Jawed said:
I'm sorry, but a 5x speed-up is not impressive.
How many times more peak GFLOPs do 8 SPEs at 2.4GHz have over the P4? An awful lot of that power has gone missing and the paper seems to avoid even touching on that subject.
Jawed
STI initially claimed up to a 10x speedup over "conventional processors". With this software, a 3.2Ghz Cell should be pushing up on a 7x speedup over a 3.6Ghz P4 (scale the P4 to 3.2Ghz and the speedup increases further). If they got the PPE to work on the task itself too, there'd be further gains. I think if you have a speedup that roughly matches the number of SPUs, a roughly linear speedup, that's pretty damn good - i.e. one SPU can be nearly as good as one P4 for this task.
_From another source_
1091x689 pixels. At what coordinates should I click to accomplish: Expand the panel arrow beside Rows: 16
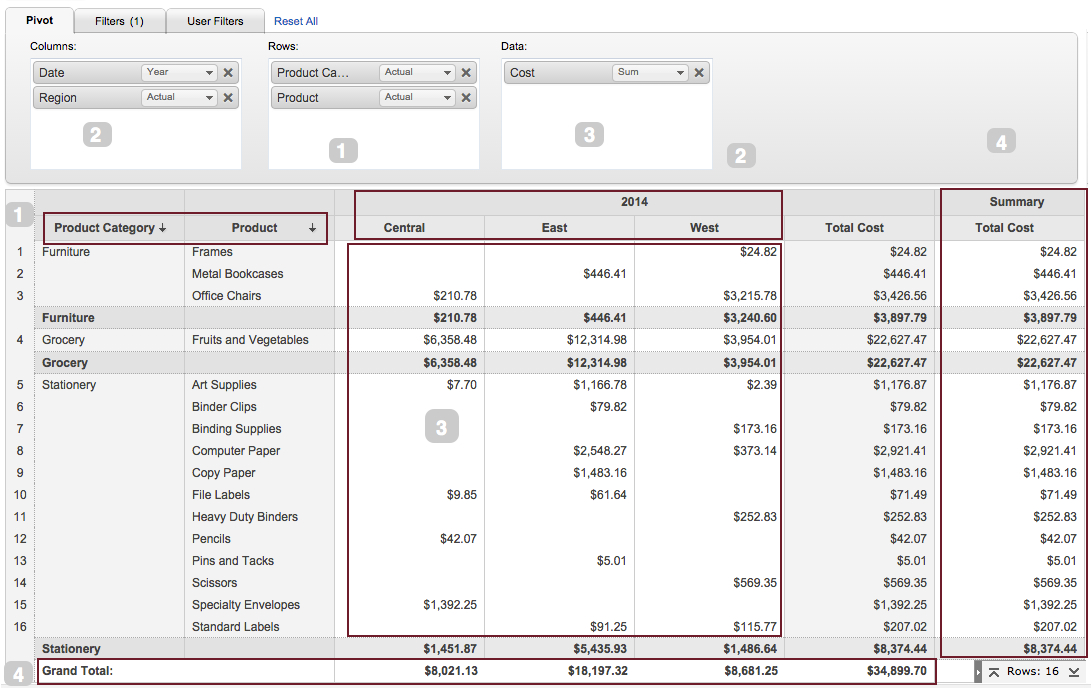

Speedups beyond that are likely dependent on how well the task maps to, or has been mapped to, the memory architecture in Cell. We've seen massive speedups in other examples likely due to that, but this task, or the current implementation, may not benefit as much? Remember, also that this is a port, unlike other examples which were built from scratch for Cell. As it is, though, expressing disappointment at this kind of improvement - almost a linear speedup - makes you sound spoilt
On a side note, the only commentary I found on this from E3 was from IGN:
The next demo was based on a new cloth simulation algorithm being worked into Maya. Again using two Cell processors, the demo was able to run 16 separate simulations simultaneously. Each piece of cloth was defined by 300 vertices, but the real kicker with this demo is that the algorithm incorporated self-intersecting physics, keeping the cloth from flowing through itself. This sort of simulation is much more computationally-intensive than simulating a cloth against another object.
edit - I should look closer at things, the chart in fact shows than a single SPU @ 2.4Ghz is better than a P4 @ 3.6Ghz for this, looks to be maybe 1.2x. With 8 SPUs, it's a 5x speedup - but if you scaled them to 3.6Ghz, it'd be 7.5x (assuming performance scales linearly with clockspeed), and thus across the SPUs the speedup would be pretty much linear.